Thursday, March 18, 2010

The Tower of Babel

One of the greatest, most scandalous and dangerous lies which is preached in the church is that we must become more like Jesus. That was the lie which ruined Eve and Adam’s relationship with God. All because Eve believed the lie that she needed to become more like God. Notice that after the fall it wasn’t God who withdrew from those two. It was Eve and Adam who hid themselves from God. Shame had entered paradise. This rather persistent feeling renders us with a feeling of nakedness, of not belonging and it alienates us from recognizing our Heavenly Father’s love.

Shame is the means by which the prince of the power of the air controls and conditions his doomed kingdom. It is this feeling of disgrace that shame promotes which inhibits every man from being a true image of the Godhead. Shame cripples, ruins and it causes man to hide from God. Jesus never exhorted anyone to be like Him, because that would be to contradict and thwart His royal mission.

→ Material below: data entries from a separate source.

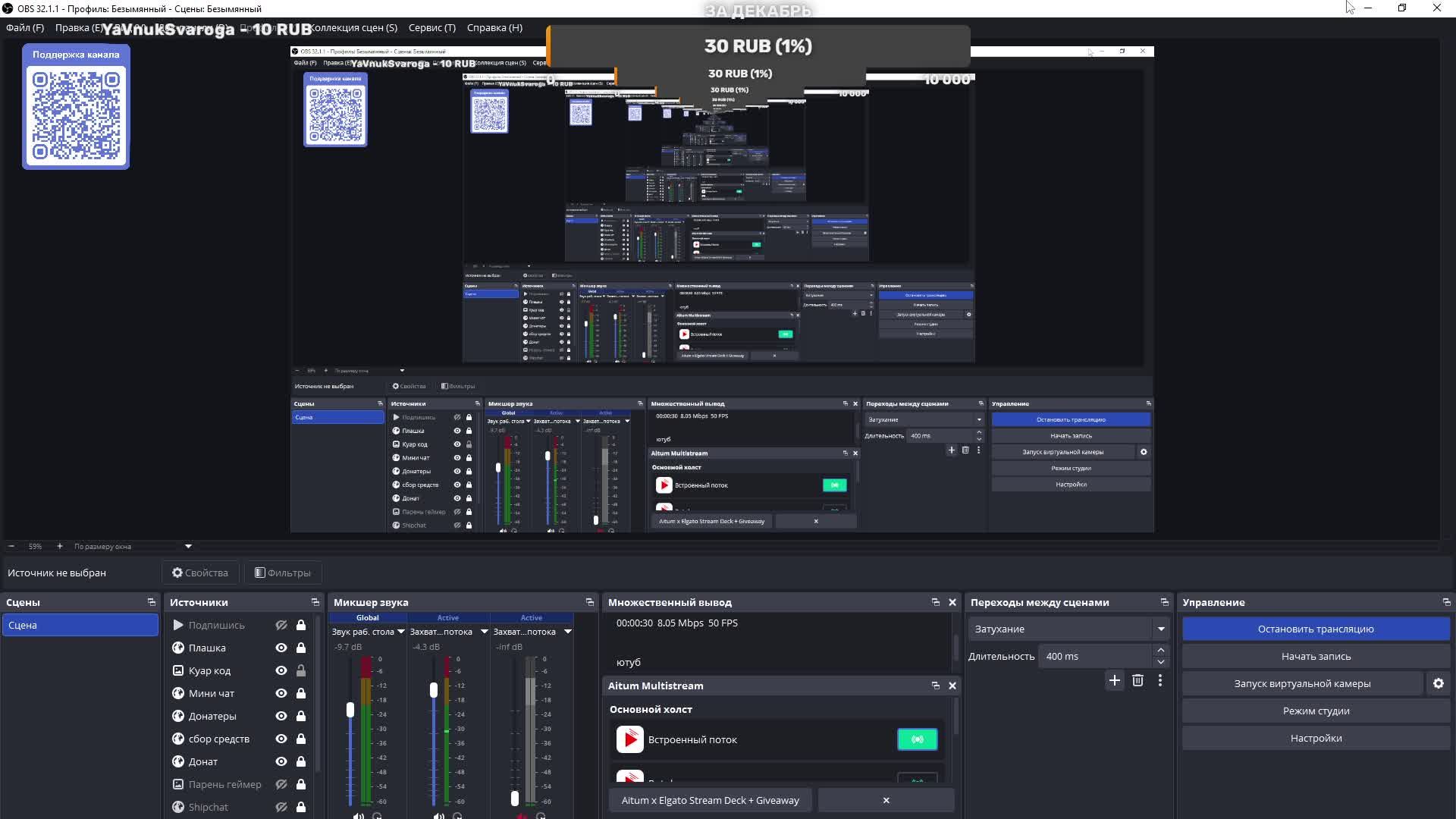
Task: Open the Файл (F) menu
Action: click(x=25, y=27)
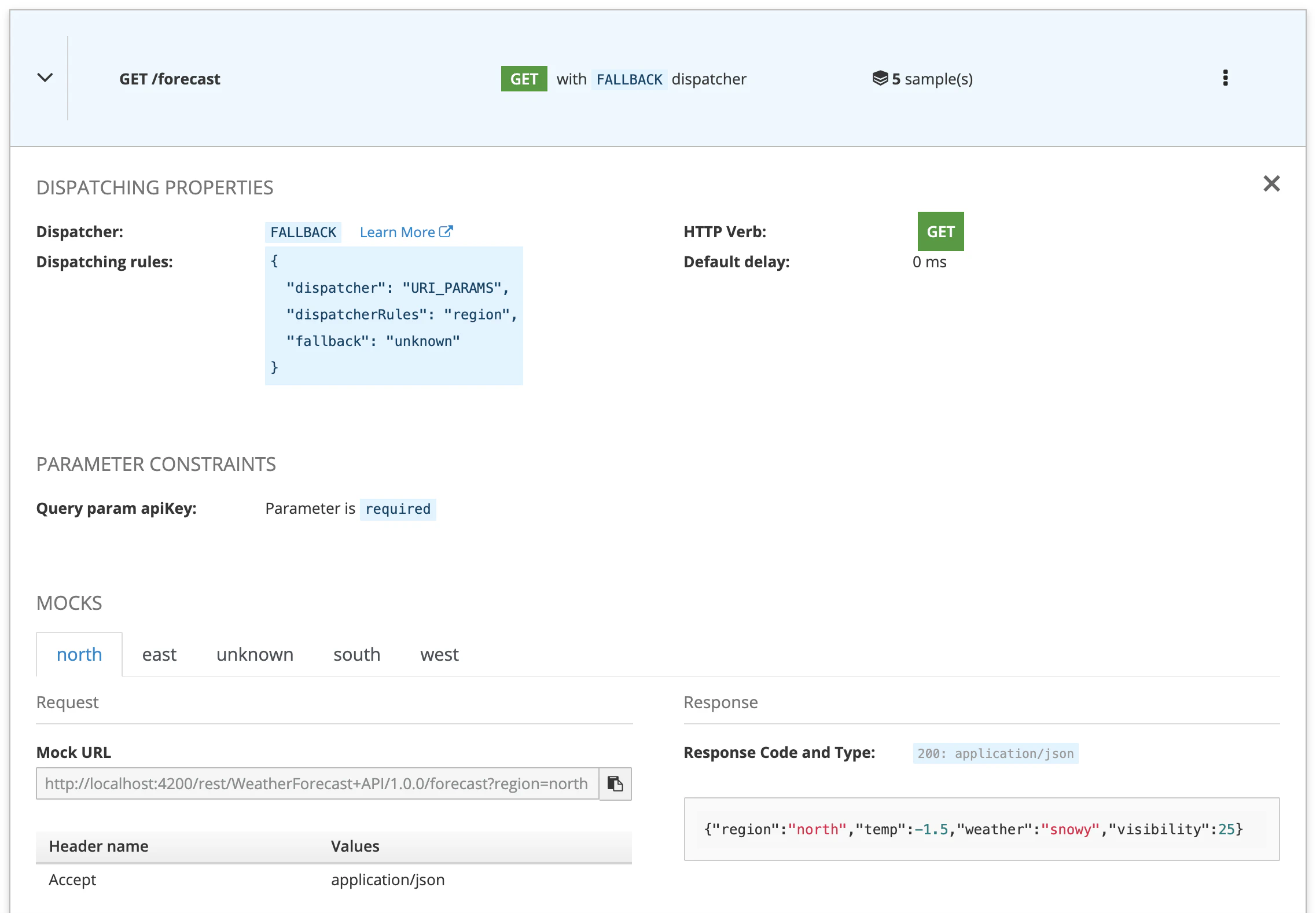Click the green GET badge in header
1316x913 pixels.
coord(524,79)
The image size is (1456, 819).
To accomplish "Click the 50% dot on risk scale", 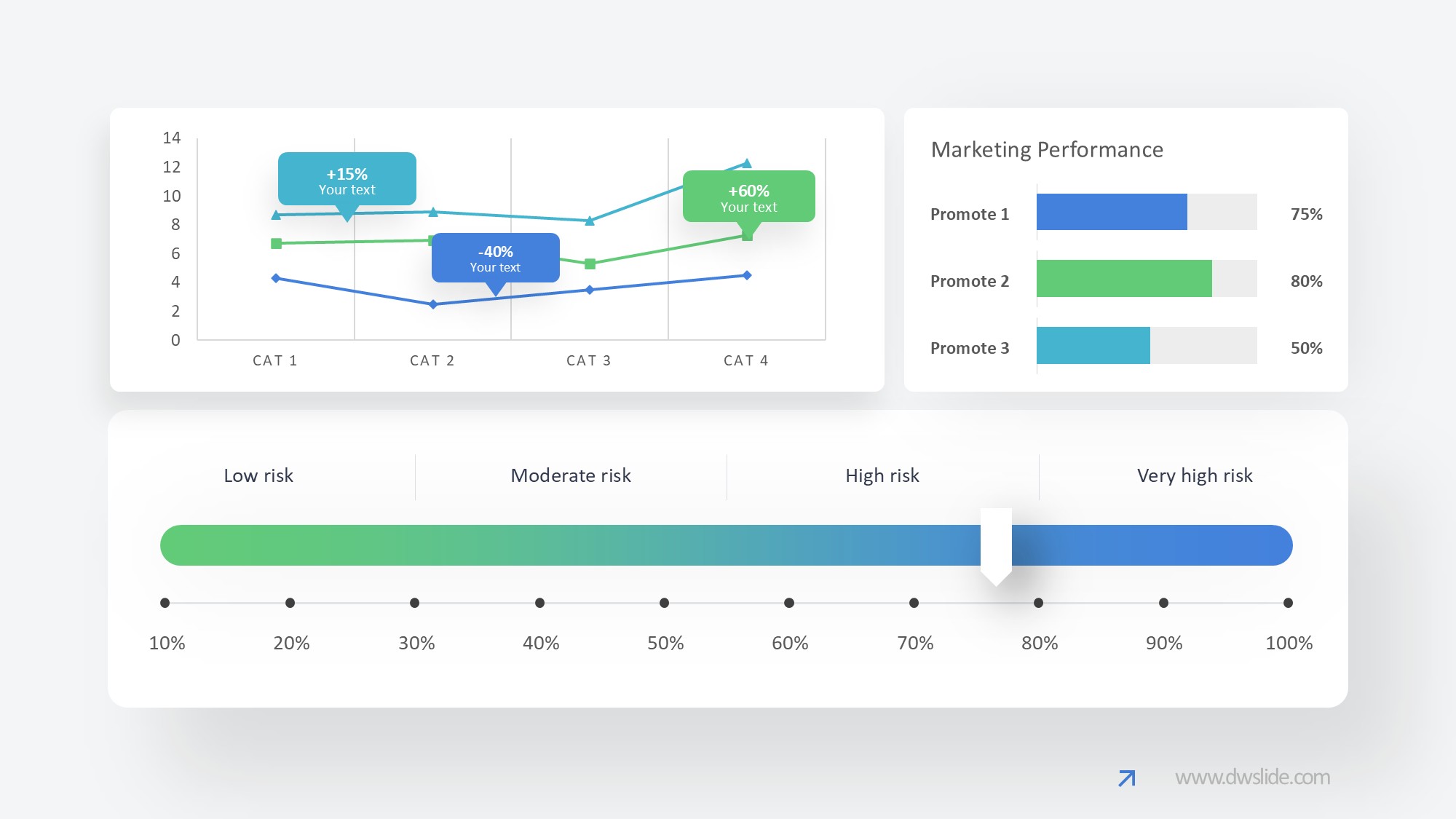I will click(x=664, y=603).
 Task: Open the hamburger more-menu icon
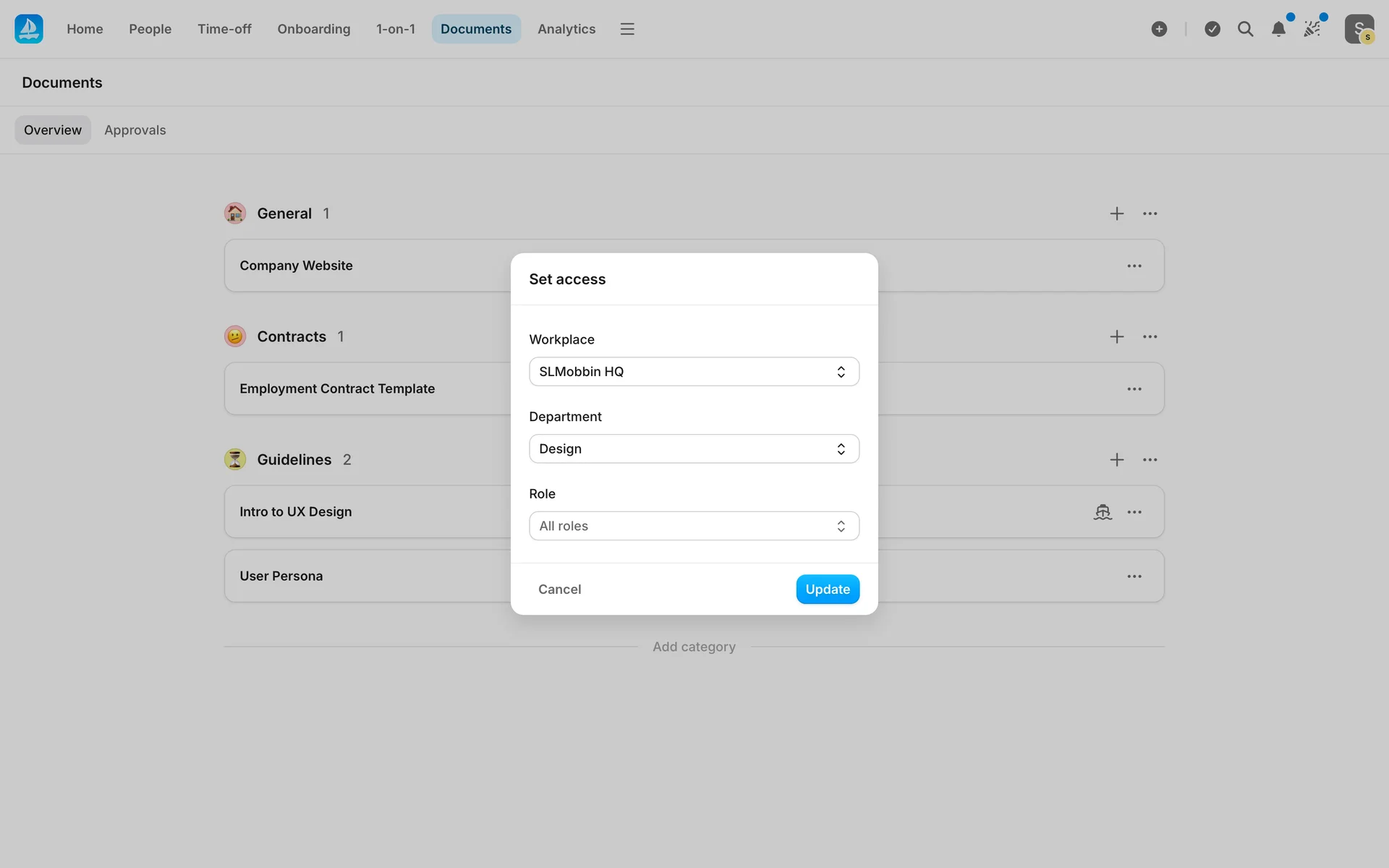[x=627, y=29]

He came to expose the lie, atone for its consequences and provide liberty for the captives. The fall had rendered man spiritually blind. Man firmly believed that He had to improve himself so he began comparing himself with the creation. He found that he was superior to everything else in it, except his fellow man. The next step was thus to compare and contrast himself with his peers so that he could be the foremost among them.

Man began erecting his own righteousness, the tower of Babel. It was a bold and ambitious project which only outcome would be to entrench man in his delusion and reinforce the hold of the lie. So, God did what He does in every person’s life. He destroyed the tower and scattered man’s righteousness to the extent that it was completely leveled. This is the story of every man.

Shame’s twin brother condemnation has caused too many believers to bow their head with a urgent sense of falling short, simply because someone has passed on an idea of a standard which resembles the tower of Babel, that is, the original lie presented in different words. We are rendered feeling useless, of no value and a hindrance to God, because of our imagined shortcomings. We don’t feel loving, we don’t feel spiritual, and compared to others we seemingly do not have the brilliant gifts which they are endowed with.

Accepting ourselves is vital if we are to recognize ourselves as perfect images of Christ in our form. It was God who chose us. It was solely His initiative to gather us as a family of many sons. He chose us exactly as we are with every human facet we have. If He has accepted us we can accept ourselves. Not doing so is in fact an insult against His sober judgment.

Chasing our own righteousness is the basic sin which prevents us from becoming what we were created to be; ourselves. As a substitute we become a distorted version of ourselves. When we aren’t ourselves we are nothing. There is only one truth and only one righteousness which restore our true being; His.

Before the fall Eve and Adam perfectly expressed themselves. The day they ate of the fruit they became expressions of sin, and God plainly told them that their lives from now on would be a perpetual struggle to be something they never could be in their own powers. Originally they were furnished with faith faculties to be faith people. A life outside God was destined to be a life of appearances.

Only spirit people can discern spiritually and make righteous judgments. Thus the new creation is a partaker of divine nature. Such a person doesn’t judge in accordance with outward realities. He sees behind outer success, prestige, influence and affluence. That person clearly sees the emptiness in the hearts of those who are wise in this world. As a result a faith person does not pursue those things. He isn’t easily deceived by worldly things. What motivates him is the love of God which is outpoured into His heart. His passion is Christ, and nothing this world has to offer holds any appeal to him.

Faith involves the competence of seeing beyond appearances and accepting God’s truth about us as the final truth. If He says we are love, because He is love, that is a fact despite our circumstances or what we imagine we behold with our earthly eyes. The day we acknowledge that we in Christ are everything we are meant to be in this temporal realm we are set completely free to express ourselves without shame or any other crippling emotion.